É igualmente útil para mim que o meu semblante se tenha coberto de confusão, para que busque o conforto em Vós e não nos homens. Nisto aprendi também a temer os Vossos impenetráveis juízos, pois afligis tanto o ímpio como o justo, sempre com equidade e justiça.

5. Graças Vos dou por me não poupardes as minhas iniquidades, e antes me terdes castigado com duros açoites, mandando-me angústias interiores e exteriores.
Não tenho debaixo do Céu quem me console, senão Vós, meu Deus e Senhor, médico das almas, que feris e sarais, lançando-nos em tormentas e depois nos livrando.
Estendei sobre mim o Vosso braço e a Vossa disciplina será o meu ensino.

6. Aqui me tendes entre as Vossas mãos, Pai amável, e eu me curvo sob a vara da Vossa correcção.
Feri-me as costas e a cerviz, para que sujeite a minha vontade à Vossa.

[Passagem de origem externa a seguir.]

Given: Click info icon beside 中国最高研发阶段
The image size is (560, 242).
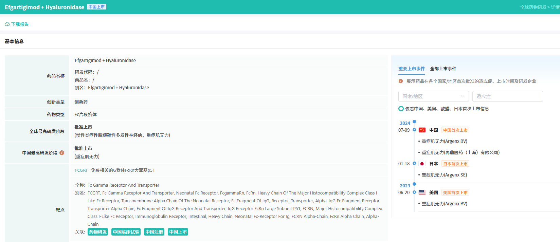Looking at the screenshot, I should (x=62, y=153).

Fazei-me discípulo Vosso, fervoroso e humilde, como para que em tudo Vos siga e obedeça.
Eu Vos faço entrega de mim e de tudo o que há em mim, para que Vós me corrijais, pois é melhor ser corrigido neste mundo do que no outro.
Vós conheceis todas as coisas em geral e em particular e nada se Vos esconde na consciência dos homens.
O mesmo futuro Vos é já presente, nem tendes necessidade de que alguém Vos advirta sobre o que se passa sobre a Terra. Sabeis o que convém ao meu adiantamento e quanto a atribulação é útil para tirar a ferrugem dos nossos vícios.
Cumpri em mim a Vossa vontade e não desprezeis a minha vida pecaminosa, a qual Vos é mais conhecida do que a outro qualquer.

7. Senhor, dai-me graça para que saiba o que devo saber; ame o que devo amar; louve o que Vos é agradável; aborreça tudo o que Vos é odioso. Não permitais que eu julgue das coisas pelas exterioridades que me são patentes, ou pelas informações dos homens ignorantes; mas fazei-me a graça de que julgue das coisas visíveis e espirituais por um discernimento verdadeiro.

8. Os homens enganam-se, de ordinário, julgando segundo os seus sentidos. Os adoradores do século enganam-se também, amando somente os bens visíveis.
Que tem de mais o homem para ser grande no conceito de outro homem? É enganador quem louva o enganador; soberbo quem admira o soberbo; cego quem lisonjeia o cego. Assim, enquanto um lisonjeia o outro, não faz mais que enganá-lo e, louvando-o falsamente, na verdade o desonra. Por esses motivos, disse belissimamente o humilde São Francisco: "O homem não é grande em si, ó meu Deus, senão na proporção que ele o é diante de Vós."